Experimental program
Comparison scheme
Effect test

Embodiment 1

[0028] Example 1 Separation and Purification of Pancreatic Acinar Cells

[0029] 1. Materials and Methods

[0030] 1.1 Animals

[0031] Healthy, clean-grade SD rats were fed with common feed, male or female, weighing 250-300 g (provided by Guangdong Medical Experimental Animal Center).

[0032] 1.2 Reagents

[0033] D-Hanks Solution; Percoll Cell Separation Solution (Pharmacia); Normal Saline; Digestion Solution: Type I Collagenase (Sigma), when used, prepare 0.5g / L cells with freshly prepared D-Hanks solution (without calcium ions) Separation fluid; 100ml / L calf serum; DMEM / F12 dry powder medium (Gibico). Other ingredients: penicillin (Penicillin); streptomycin (Streptomycin); amphotericin B (AmphotericinB); soybean trypsin inhibitor (Soybean Trypsin Inhibitor, SBTI); epidermal growth factor (Epidermal Growth Factor, EGF); Beijing Dingguo); pancreatic acinar antibody; glutaraldehyde; paraformaldehyde; osmic acid; PBS; ethanol; embedding agent; uranyl acetate; acetone; 4wt...

Embodiment 2

[0041] Example 2 Identification of pancreatic acinar cells

[0042] 1 Morphological observation of pancreatic acinar cells

[0043] Before and after the purification of pancreatic acinar cells, the pancreatic acinar cells cultured for 12h, 1d, 3d, 5d, 9d, 15d, and 30d were all observed and photographed under a light microscope.

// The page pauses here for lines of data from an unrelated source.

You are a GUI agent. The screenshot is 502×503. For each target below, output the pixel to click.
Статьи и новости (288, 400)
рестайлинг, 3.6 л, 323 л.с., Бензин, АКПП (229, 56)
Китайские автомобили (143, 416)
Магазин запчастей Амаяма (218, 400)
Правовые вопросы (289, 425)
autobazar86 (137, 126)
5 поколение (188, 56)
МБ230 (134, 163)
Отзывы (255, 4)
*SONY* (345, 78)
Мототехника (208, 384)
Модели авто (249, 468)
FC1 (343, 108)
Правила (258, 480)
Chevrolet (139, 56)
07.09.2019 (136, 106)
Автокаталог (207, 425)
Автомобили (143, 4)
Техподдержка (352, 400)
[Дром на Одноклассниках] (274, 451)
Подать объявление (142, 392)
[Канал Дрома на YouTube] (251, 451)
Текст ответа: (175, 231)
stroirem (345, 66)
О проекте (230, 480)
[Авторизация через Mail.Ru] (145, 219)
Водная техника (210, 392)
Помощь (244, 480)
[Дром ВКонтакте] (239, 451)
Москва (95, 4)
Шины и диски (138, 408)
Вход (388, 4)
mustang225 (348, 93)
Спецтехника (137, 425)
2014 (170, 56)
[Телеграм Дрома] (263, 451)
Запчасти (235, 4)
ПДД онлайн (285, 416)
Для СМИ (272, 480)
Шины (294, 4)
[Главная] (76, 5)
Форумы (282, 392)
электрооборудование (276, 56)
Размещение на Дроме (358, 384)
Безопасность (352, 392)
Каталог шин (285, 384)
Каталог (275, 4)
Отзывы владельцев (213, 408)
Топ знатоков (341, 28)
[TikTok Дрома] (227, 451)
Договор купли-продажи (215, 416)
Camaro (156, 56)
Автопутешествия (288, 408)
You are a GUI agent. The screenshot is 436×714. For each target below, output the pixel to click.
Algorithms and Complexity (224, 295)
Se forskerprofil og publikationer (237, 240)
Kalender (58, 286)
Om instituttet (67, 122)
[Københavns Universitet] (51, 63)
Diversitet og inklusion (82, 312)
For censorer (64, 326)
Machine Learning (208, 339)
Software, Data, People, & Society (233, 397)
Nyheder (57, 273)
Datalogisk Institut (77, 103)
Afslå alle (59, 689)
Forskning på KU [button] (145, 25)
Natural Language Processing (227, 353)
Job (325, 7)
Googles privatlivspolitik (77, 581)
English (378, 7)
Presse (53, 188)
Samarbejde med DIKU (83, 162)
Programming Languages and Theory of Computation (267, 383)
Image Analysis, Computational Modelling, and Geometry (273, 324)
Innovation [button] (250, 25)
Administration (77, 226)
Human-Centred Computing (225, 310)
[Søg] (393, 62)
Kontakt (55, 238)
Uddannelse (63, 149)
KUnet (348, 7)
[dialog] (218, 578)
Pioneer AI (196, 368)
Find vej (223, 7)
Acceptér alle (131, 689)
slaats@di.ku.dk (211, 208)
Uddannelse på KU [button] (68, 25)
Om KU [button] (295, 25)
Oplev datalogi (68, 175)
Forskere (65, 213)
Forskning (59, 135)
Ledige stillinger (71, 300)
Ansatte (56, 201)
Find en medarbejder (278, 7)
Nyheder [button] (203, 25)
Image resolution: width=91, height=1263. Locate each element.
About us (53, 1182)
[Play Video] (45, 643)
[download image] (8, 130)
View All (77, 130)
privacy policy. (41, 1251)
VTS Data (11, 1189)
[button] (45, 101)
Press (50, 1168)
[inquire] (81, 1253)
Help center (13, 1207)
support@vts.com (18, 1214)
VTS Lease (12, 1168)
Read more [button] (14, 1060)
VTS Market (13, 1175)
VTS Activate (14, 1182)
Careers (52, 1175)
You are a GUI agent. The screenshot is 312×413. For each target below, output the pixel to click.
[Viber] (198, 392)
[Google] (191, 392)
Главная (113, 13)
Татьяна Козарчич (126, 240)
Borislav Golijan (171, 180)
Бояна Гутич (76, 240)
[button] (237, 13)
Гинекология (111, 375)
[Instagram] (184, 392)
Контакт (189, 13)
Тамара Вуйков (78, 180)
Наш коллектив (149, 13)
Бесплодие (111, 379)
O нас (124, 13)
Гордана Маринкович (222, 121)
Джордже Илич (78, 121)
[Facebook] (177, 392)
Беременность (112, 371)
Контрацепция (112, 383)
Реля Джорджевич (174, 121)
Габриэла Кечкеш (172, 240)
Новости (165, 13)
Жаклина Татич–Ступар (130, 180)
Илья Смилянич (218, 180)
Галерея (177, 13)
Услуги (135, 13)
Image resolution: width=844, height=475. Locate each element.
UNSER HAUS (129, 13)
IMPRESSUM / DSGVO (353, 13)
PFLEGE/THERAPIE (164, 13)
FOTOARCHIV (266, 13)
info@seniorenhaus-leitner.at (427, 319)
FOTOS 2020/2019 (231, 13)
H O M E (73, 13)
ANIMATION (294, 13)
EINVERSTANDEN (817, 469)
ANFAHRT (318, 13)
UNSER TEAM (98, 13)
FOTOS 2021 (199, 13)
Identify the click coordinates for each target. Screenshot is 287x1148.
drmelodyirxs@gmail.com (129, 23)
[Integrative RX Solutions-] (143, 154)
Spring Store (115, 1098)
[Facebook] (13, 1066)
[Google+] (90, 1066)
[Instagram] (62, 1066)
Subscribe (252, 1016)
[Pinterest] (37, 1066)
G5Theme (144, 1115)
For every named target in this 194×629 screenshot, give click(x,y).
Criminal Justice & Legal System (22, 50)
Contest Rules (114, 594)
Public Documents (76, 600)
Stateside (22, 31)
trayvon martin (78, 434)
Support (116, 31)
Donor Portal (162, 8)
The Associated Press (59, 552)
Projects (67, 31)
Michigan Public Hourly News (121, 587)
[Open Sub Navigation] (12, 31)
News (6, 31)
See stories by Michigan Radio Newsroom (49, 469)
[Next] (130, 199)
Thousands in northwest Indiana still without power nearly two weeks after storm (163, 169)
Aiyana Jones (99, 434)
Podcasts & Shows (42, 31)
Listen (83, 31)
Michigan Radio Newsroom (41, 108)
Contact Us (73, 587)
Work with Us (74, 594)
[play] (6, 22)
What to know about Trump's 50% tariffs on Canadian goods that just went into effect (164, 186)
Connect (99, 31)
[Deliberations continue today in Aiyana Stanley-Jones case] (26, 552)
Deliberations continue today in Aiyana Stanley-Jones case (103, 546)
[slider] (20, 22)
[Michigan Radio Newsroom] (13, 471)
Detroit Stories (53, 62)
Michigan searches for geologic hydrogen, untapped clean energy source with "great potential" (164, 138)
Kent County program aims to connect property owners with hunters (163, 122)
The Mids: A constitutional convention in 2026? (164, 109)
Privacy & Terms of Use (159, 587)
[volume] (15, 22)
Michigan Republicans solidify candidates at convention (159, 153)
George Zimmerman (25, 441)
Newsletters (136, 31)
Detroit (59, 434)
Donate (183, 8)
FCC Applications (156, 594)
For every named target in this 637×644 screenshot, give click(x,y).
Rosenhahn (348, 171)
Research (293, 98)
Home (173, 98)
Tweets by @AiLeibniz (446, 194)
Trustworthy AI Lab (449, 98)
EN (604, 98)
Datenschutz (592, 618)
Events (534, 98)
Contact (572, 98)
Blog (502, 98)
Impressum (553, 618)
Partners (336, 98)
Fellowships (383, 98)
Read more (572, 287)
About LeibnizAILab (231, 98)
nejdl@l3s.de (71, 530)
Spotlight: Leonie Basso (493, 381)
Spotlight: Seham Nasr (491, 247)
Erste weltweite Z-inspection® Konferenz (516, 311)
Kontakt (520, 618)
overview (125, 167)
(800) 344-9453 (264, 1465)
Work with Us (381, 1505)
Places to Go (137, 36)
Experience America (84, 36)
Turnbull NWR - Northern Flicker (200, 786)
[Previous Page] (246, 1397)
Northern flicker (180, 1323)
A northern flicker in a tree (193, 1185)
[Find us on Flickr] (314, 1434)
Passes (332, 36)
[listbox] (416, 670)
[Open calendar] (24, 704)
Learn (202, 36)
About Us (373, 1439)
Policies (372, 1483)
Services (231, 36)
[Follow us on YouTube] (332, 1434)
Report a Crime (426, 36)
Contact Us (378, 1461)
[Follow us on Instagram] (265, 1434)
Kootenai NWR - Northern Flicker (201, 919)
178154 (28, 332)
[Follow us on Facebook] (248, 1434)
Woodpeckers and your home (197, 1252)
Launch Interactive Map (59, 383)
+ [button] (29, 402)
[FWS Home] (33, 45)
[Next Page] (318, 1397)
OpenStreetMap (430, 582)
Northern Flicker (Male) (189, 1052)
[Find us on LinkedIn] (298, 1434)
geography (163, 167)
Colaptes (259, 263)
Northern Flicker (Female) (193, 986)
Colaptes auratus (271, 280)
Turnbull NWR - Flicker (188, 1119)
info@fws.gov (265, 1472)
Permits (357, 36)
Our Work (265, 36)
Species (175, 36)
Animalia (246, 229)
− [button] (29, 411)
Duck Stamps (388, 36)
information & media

[0044] Freshly isolated rat pancreatic acinar cells were round or oval under the light microscope, mixed with irregular interstitial cells and cell debris ( figure 1 ). After the cells were separated and purified by Percoll cell separation medium, most of the acinar cells were found to be round or oval in suspension, the ratio of cytoplasm to nucleus was large, the nucleus was round and biased to one side, and there were few intercellular impurities ( figure 2 ). After 12 hours, the cells can be seen to aggregate into a string of beads, and individual cells become larger, elongated, and in a state of division. ( image 3 ). After 24 hours, the ...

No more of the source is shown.